Children have been severely traumatised by their experience of the war and by being displaced. Hundreds of schools have been burnt. According to one report the war has disrupted schooling for more than 11,000 Acehnese children.
When a group of women activists provided paper and pen to children in a refugee camp, their drawings visualised the violence they had experienced. There were pictures of marching Indonesian soldiers, of battle between GAM and the Indonesian army, of weapons, dead bodies and mutilated corpses.

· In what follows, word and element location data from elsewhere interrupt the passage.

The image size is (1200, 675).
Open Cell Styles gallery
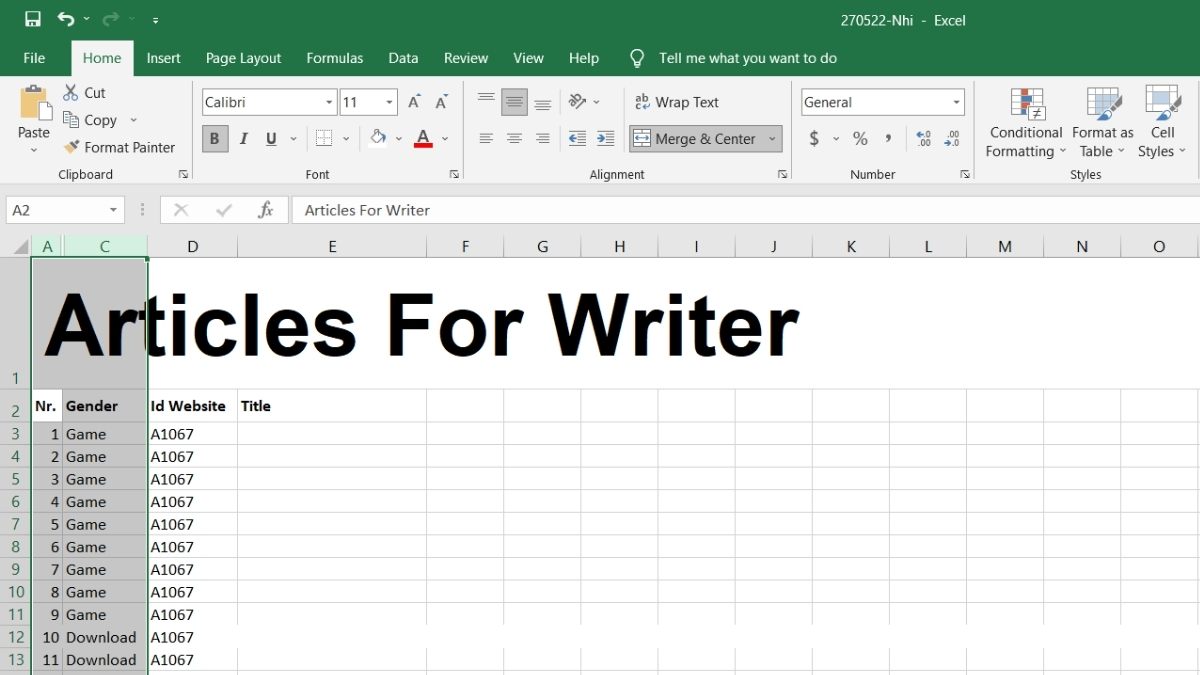pyautogui.click(x=1160, y=122)
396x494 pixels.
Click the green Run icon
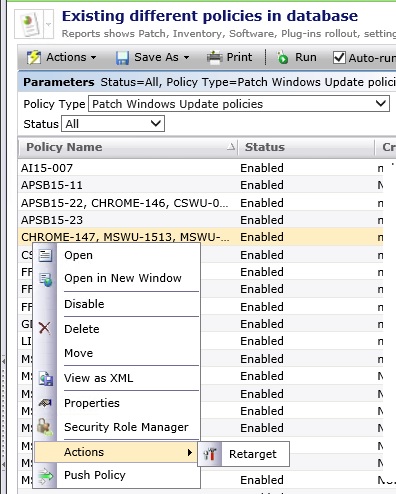coord(283,58)
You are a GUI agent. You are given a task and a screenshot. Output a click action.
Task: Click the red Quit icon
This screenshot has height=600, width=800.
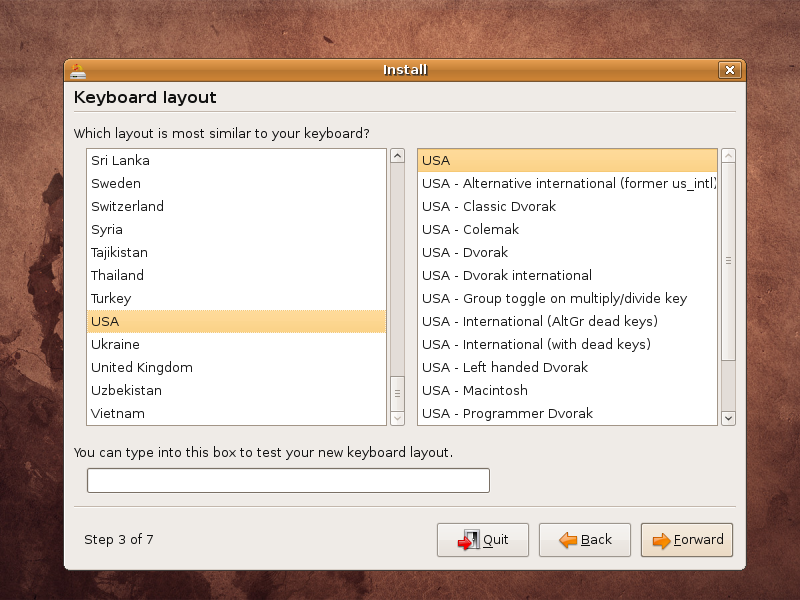471,539
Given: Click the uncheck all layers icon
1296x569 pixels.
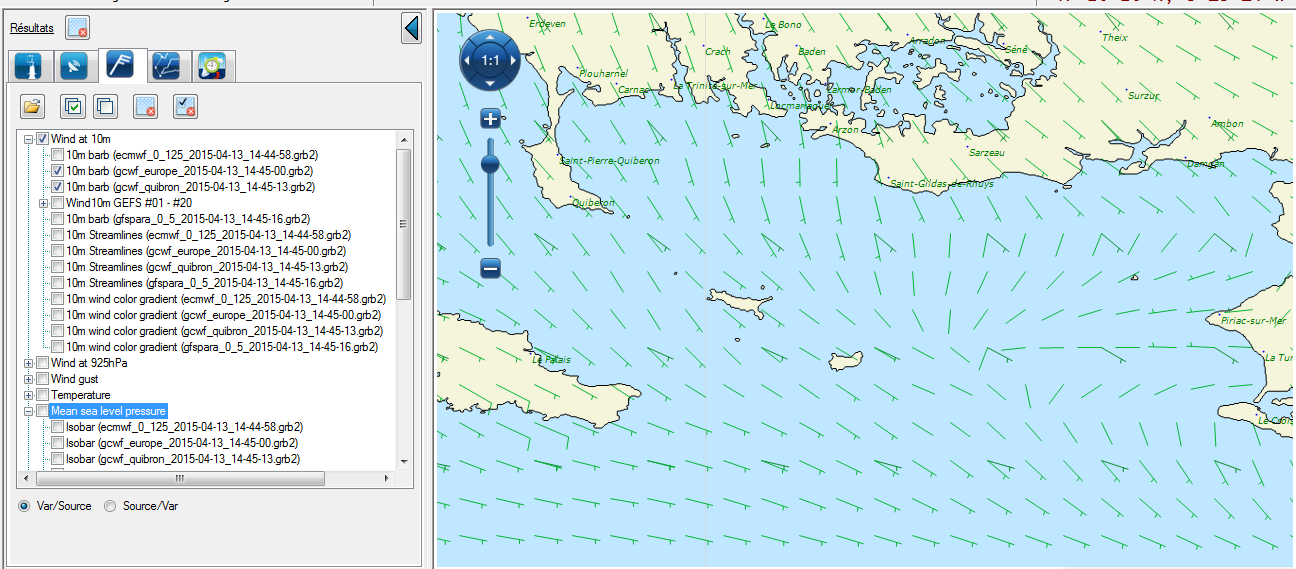Looking at the screenshot, I should pos(105,106).
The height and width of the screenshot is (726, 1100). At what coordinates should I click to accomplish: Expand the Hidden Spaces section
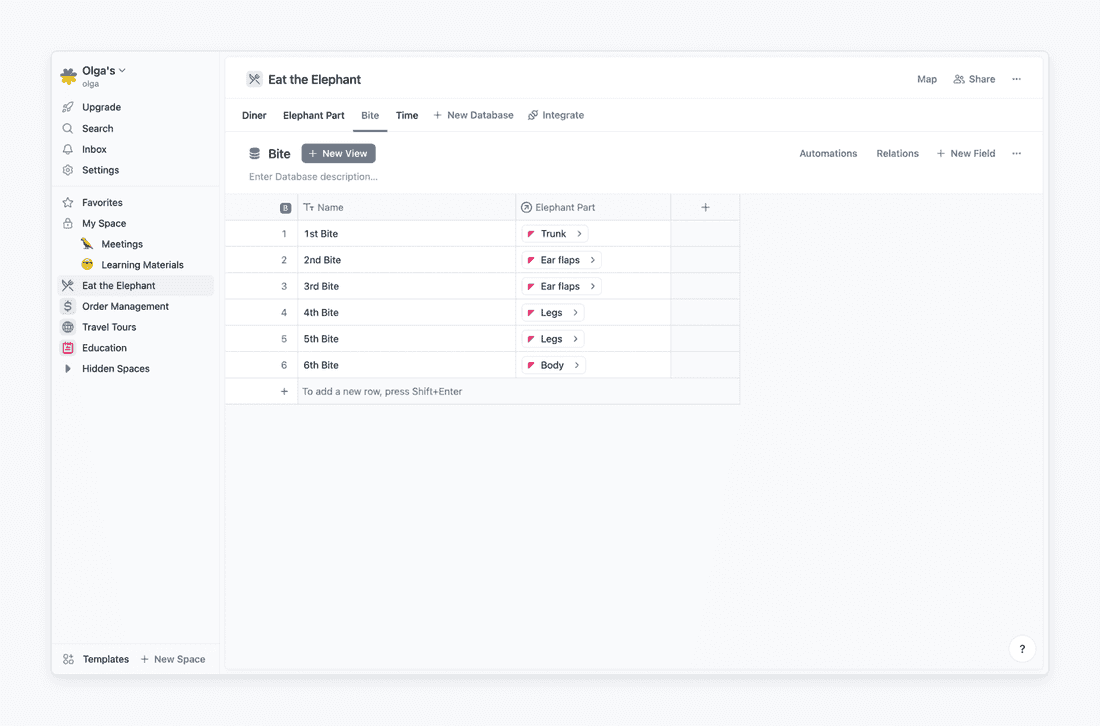click(x=68, y=369)

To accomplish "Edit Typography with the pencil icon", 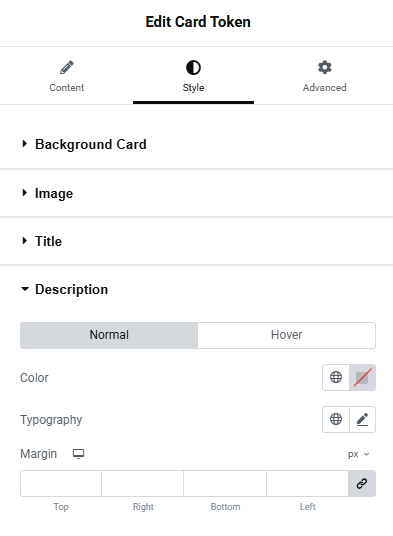I will pos(362,419).
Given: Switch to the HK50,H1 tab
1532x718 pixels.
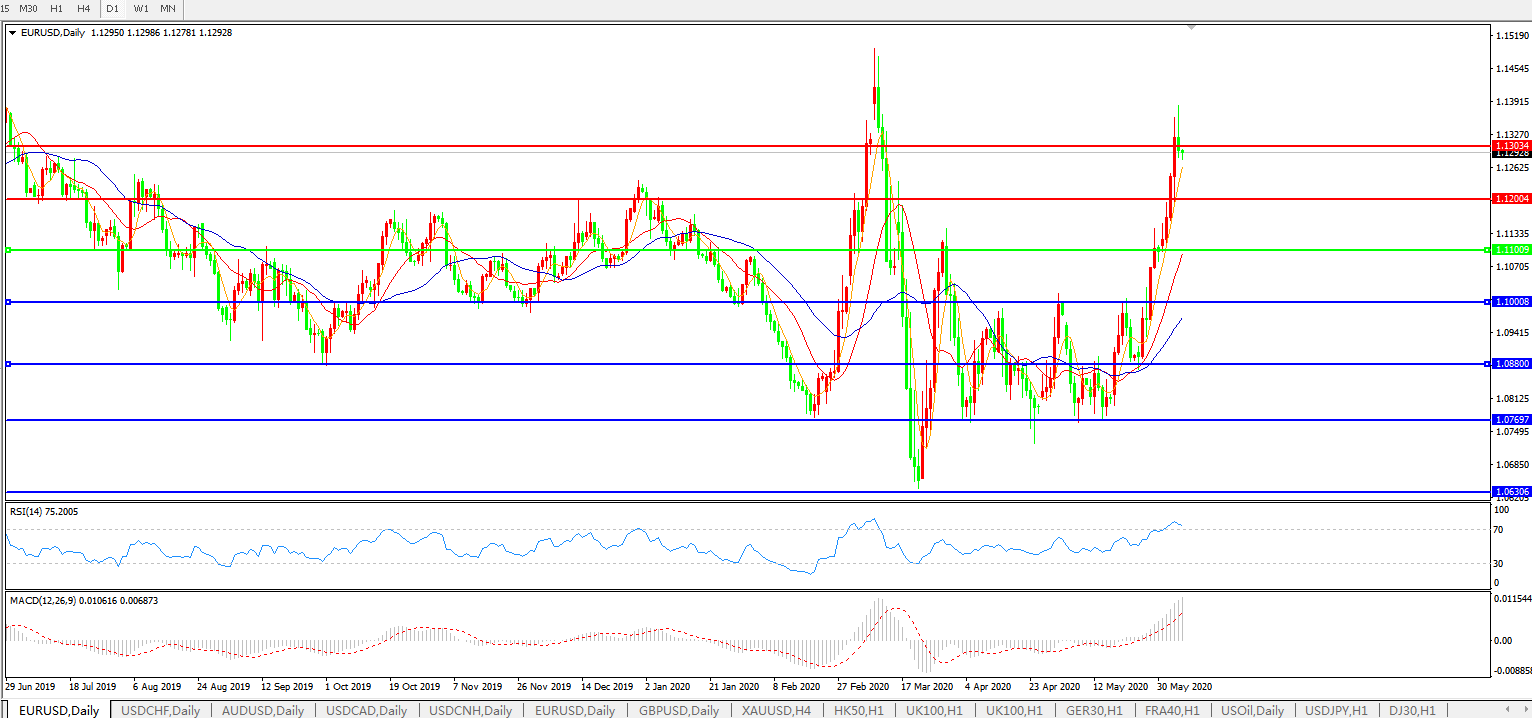Looking at the screenshot, I should click(x=858, y=710).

The armed struggle between the Indonesian army and the Aceh Freedom Movement has been disastrous for the civilian population. There are villages where only women and children remain. Some of these women are working for other people in return for a few kilos of rice. Others are feeding their family on boiled trunks of banana trees.
Women for peace
The armed conflict in Aceh must be brought to an end - by whatever means. And women must be included in that peaceprocess. This is not only because women constitute 53% of Aceh's population. It is because women have suffered grievously throughout this conflict. As citizens, they have suffered at the hands of the state, having been raped and abused by the Indonesian army. Culturally, they have been repressed by patriarchy and through the wrong interpretations of Islamic law (such as the forcible imposition of dress codes). Even at home, they have faced domestic violence, being beaten and raped by their husbands. Women must be included in any decision making process. Data from the provincial government shows there are no fewer than 460,000 female heads of households, of whom 377,000 are widows.
Women are organising for peace. They are praying, marching in the streets, distributing flowers and the message 'stop violence against women'. Women have held discussions with President Gus Dur and even with the army. They have also proposed to the commander of the Aceh Freedom Movement army that a special zone of peace for women should be set up. They have taken their campaign to the United Nations.
With the cease-fire arranged in May this year, there are new hopes for peace. But there is no peace yet in Aceh. Violence continues, from both the Indonesian army and GAM. New sweeps as the army searches for GAM members are starting a fresh movement of refugees in East Aceh. Women want all weapons to cease fire, whether they belong to the Indonesian army or to the soldiers of GAM. We hope that the current agreement between the combatants for a humanitarian cessation of hostilities is not just rhetoric for the Indonesian army and Aceh Freedom Movement.
Suraiya Kamaruzzaman is executive director of Flower Aceh (flower@aceh.wasantara.net.id). Established in 1989, this was the first women's group set up by Acehnese women to deal with the consequences of the Indonesian army's brutal crackdown on the Aceh Freedom Movement (GAM). This article is extracted from her passionate presentation at the recent conference on Indonesian violence held in Melbourne.